И он поднял бокал за здоровье Главного маршала артиллерии Воронова. Воронов подошел к Сталину и чокнулся с ним. Сталин продолжал, указывая на Воронова:

— Вот человек, который командует нашей артиллерией! Он подавил фашистскую Германию огнем наших пушек!

Французы несколько ошеломлены. Но тут Сталин поднимает тост за авиацию и здоровье Главного маршала авиации Новикова, затем за здоровье прославленного авиационного конструктора Яковлева. Наступает торжественная минута. Полковник Пуйяд чувствует, как забилось его сердце, Сталин смотрит прямо на него и произносит:

— Я хочу выпить за здоровье полковника Пуйяда, командира полка «Нормандия — Неман», который, мы надеемся, сможем скоро назвать дивизией «Нормандия»!

Маршал твердым шагом с поднятым бокалом направляется к Пуйяду. Пуйяд идет к нему навстречу. Маршал Сталин смотрит ему в глаза, затем они вместе осушают свои бокалы.
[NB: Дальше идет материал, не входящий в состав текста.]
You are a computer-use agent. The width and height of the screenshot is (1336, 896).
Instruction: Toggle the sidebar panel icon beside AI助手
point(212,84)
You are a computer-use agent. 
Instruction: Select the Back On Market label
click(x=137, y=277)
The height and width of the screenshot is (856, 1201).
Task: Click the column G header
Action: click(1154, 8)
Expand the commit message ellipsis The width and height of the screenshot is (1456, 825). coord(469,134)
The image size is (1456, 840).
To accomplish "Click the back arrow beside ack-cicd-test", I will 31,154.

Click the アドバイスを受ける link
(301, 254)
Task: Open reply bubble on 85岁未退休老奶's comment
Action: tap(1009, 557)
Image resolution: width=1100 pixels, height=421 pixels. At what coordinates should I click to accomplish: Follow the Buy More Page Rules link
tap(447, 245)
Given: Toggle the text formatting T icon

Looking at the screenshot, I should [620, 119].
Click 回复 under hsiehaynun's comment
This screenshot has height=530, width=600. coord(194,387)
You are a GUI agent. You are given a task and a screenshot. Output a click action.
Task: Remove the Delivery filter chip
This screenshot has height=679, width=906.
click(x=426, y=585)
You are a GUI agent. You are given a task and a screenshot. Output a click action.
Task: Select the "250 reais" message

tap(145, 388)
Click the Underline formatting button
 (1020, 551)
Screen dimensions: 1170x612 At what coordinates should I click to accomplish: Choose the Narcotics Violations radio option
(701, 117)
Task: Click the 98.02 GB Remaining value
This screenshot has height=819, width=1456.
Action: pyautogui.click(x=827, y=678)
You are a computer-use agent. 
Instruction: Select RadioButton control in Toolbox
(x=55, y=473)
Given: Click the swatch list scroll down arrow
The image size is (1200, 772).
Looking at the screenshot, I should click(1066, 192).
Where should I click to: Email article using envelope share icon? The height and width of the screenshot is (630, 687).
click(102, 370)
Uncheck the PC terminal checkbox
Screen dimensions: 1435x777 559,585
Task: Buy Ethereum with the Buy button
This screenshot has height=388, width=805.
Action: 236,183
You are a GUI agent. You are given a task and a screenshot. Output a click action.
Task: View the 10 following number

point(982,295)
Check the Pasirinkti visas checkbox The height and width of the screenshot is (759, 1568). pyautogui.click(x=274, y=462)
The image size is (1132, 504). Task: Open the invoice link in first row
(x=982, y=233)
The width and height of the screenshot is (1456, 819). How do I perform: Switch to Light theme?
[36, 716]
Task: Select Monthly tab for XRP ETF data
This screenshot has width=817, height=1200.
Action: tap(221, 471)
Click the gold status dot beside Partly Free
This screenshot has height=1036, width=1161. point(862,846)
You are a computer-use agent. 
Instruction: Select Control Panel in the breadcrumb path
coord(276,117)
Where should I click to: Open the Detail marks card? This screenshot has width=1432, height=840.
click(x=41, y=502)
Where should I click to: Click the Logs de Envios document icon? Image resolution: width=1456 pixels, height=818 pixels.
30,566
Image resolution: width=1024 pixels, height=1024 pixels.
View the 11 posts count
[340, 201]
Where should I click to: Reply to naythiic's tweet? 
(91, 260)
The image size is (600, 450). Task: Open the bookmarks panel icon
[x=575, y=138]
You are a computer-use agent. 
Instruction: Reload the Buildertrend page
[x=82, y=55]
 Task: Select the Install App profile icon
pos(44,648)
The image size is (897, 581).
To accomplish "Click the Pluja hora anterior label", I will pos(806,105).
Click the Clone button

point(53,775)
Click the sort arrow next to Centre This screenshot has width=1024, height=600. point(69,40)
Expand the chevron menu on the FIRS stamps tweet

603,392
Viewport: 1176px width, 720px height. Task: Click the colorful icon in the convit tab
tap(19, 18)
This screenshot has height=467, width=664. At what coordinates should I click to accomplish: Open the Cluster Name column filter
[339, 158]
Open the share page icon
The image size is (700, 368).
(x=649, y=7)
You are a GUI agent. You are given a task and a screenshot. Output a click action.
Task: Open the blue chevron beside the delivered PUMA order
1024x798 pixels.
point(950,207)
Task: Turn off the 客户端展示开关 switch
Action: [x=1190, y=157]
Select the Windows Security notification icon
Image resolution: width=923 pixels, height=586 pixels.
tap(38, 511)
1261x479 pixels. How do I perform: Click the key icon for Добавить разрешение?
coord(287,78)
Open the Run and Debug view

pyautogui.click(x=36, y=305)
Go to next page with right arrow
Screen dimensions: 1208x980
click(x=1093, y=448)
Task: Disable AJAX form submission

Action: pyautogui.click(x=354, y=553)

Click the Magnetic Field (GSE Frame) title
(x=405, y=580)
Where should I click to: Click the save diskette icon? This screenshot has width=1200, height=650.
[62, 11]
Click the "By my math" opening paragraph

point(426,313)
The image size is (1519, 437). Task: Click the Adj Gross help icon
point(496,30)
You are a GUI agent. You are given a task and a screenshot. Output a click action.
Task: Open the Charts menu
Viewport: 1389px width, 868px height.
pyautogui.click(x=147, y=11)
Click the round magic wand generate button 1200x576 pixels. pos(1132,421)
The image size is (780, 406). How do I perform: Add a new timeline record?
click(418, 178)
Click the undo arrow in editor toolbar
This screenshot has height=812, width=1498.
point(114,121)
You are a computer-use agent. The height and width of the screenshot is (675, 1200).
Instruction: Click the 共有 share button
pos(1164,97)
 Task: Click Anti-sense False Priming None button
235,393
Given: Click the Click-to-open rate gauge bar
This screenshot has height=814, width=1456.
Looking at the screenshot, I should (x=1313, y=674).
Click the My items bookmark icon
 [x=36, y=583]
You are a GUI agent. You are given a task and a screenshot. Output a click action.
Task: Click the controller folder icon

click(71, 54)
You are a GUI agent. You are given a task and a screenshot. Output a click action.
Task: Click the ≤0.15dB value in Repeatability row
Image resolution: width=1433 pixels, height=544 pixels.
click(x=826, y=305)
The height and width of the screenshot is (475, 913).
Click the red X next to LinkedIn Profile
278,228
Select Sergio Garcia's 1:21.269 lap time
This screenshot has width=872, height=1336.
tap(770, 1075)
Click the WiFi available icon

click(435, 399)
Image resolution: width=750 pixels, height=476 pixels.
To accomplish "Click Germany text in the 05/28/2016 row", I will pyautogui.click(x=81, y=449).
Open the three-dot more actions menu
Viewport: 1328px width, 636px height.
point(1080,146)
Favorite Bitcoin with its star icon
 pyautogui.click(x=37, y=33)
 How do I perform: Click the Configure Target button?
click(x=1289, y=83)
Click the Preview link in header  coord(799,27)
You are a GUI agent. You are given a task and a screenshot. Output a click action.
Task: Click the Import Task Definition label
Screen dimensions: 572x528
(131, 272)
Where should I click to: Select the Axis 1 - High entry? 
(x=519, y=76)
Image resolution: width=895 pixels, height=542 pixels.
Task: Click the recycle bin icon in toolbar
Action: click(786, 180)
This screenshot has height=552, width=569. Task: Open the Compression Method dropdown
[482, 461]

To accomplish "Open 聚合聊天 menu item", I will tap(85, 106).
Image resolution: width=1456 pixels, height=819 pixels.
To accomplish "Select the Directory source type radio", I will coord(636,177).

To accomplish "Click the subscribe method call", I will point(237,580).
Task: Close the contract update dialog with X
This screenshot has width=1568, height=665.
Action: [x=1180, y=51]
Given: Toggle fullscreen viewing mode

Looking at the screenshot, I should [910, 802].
После просмотра одного довоенного кинофильма Сталин предлагает всем присутствующим попробовать русского шампанского. Повернувшись к Пуйяду, он говорит:

— Я люблю французских солдат.

Затем он подзывает генерала Яковлева, и между ними завязывается оживленная беседа о боевом применении авиации. Пуйяд восторгается самолетом Як-3, который, по его словам, превосходит все немецкие машины. Он, однако, сомневается, можно ли установить на этом истребителе более мощные пушки. Мощности вооружения он предпочитает лучшую маневренность. Сталин, который только что прославлял артиллерию, рассматривает самолет как «воздушную батарею». Он забрасывает Пуйяда вопросами. Француз определенно смущен, но по-прежнему возвращается к разговору о маневренности «яка», которая, то его словам, не позволяет усилить огневую мощь истребителя.

— Мы будем все-таки экспериментировать, — настаивает Сталин.

— Я высказываю свое мнение, — защищается Пуйяд, — мнение летчика-истребителя.

— Мне хотелось бы осуществить на практике, — продолжает Сталин, — такую концентрацию огня крупного авиасоединения, эшелонированного по высоте и состоящего из самолетов с различным вооружением, которая помешала бы истребителям противника приблизиться к ним.

Пуйяд охотно признает, что эта концепция превосходит его познания, базирующиеся только на боевом опыте летчика-истребителя.

Прием, устроенный маршалом Сталиным, заканчивается в половине пятого утра. Спустя несколько часов был подписан договор о союзе и взаимной помощи между Советским Союзом и Французской Республикой.

Последующие два дня были праздничными днями для полка.

В промежутках между посещениями военной миссии, возглавляемой генералом Пети, Большого театра, ресторанов «Савой», «Метрополь», коктейль-холла и неизбежной «Москвы» каждый куда-то исчезает, спешит, стараясь извлечь из каждого мгновения максимум приятного для себя. Музыка, накрытые столы, кавказские вина, танцы и другие вновь обретенные удовольствия помогают нам забыть, откуда мы прибыли и куда мы скоро возвратимся.

Но генерал Захаров торопит с отъездом тех, кто будет продолжать зимнюю кампанию в Пруссии. Другим, которые пробыли больше шестнадцати месяцев в России или больше двух лет на фронте, разрешено вернуться во Францию. Так от нас уехали Альбер, де ля Пуап, Мурье, де Сэн-Фалль, Риссо, Муане, Монье и доктор. Наконец, некоторые покидают нас по состоянию здоровья и по другим причинам: Кюффо, Амарже, Баньер, Жан Соваж, только, что получивший известие о смерти своего ребенка, Карбон, Лебра.

Должен сказать, что обратный путь был не из веселых. Московская передышка была слишком короткой, чтобы мы с радостью смогли бы согласиться вернуться к нашим «якам» в Гросс Кальвечен.

12 декабря, в восемь часов вечера, в поезде, который мчал нас в Каунас мимо полей, казавшихся еще более пустынными и более тоскливыми, многих друзей уже не было с нами. В последней зимней кампании в Восточной Пруссии принимали участие только три эскадрильи, которые с декабря 1944 года по май 1945 года пережили последние месяцы этой титанической борьбы и апофеоз победы.